| Short exercise |
Reproduce, word for word and in full, the following passage on Film No. 4 and the inconvenience of relationality.

The difficulty of conceptual art, especially the absurdity and lack of clarity in Film No. 4, performs a kind of epistemological inconvenience that entwines questions about art’s autonomy with skepticism about the autonomy of the individual subject. According to affect theorist Berlant, inconvenience disturbs fantasies of autonomy and self-control. For Berlant, the fantasy of sovereignty is a defense mechanism that seeks to protect “the liberal colonial state and the citizenship subjectivity shaped by it.”25 Relationality is fundamentally inconvenient—full of annoyances, social friction, and conflicting needs and investments. The paradox of relationality is embodied in how people seek out this frustration, a goal characterized by “a life texture involving loss, contingent mutuality, and a desire to mobilize the resources of tradition and the work of having each other’s backs” (or, as in Ono’s film, backsides).26 This “inconvenience drive,” Berlant continues, is not simply a form of communality that fulfills human needs such as hunger and social connection but is also “a zone of attention in which heterotopic forms of life might build out.”27 Film No. 4 takes up the imperative of creating a “zone of attention”—a space for noticing and practicing care—that exists in an alternate time and place that might be achieved through disavowed labor, including protest.

| Collected material |
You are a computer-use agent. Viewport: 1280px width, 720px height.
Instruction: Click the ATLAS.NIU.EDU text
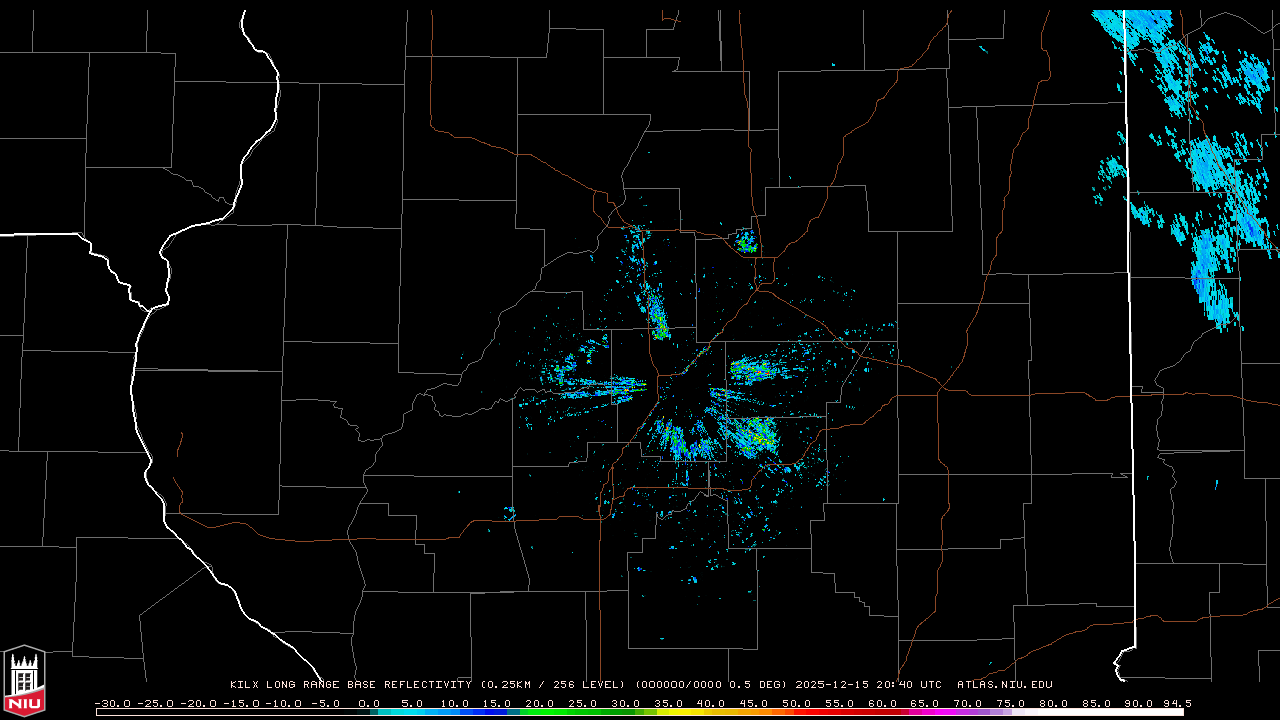(1004, 685)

| Correct result |
The difficulty of conceptual art, especially the absurdity and lack of clarity in Film No. 4, performs a kind of epistemological inconvenience that entwines questions about art’s autonomy with skepticism about the autonomy of the individual subject. According to affect theorist Berlant, inconvenience disturbs fantasies of autonomy and self-control. For Berlant, the fantasy of sovereignty is a defense mechanism that seeks to protect “the liberal colonial state and the citizenship subjectivity shaped by it.”25 Relationality is fundamentally inconvenient—full of annoyances, social friction, and conflicting needs and investments. The paradox of relationality is embodied in how people seek out this frustration, a goal characterized by “a life texture involving loss, contingent mutuality, and a desire to mobilize the resources of tradition and the work of having each other’s backs” (or, as in Ono’s film, backsides).26 This “inconvenience drive,” Berlant continues, is not simply a form of communality that fulfills human needs such as hunger and social connection but is also “a zone of attention in which heterotopic forms of life might build out.”27 Film No. 4 takes up the imperative of creating a “zone of attention”—a space for noticing and practicing care—that exists in an alternate time and place that might be achieved through disavowed labor, including protest.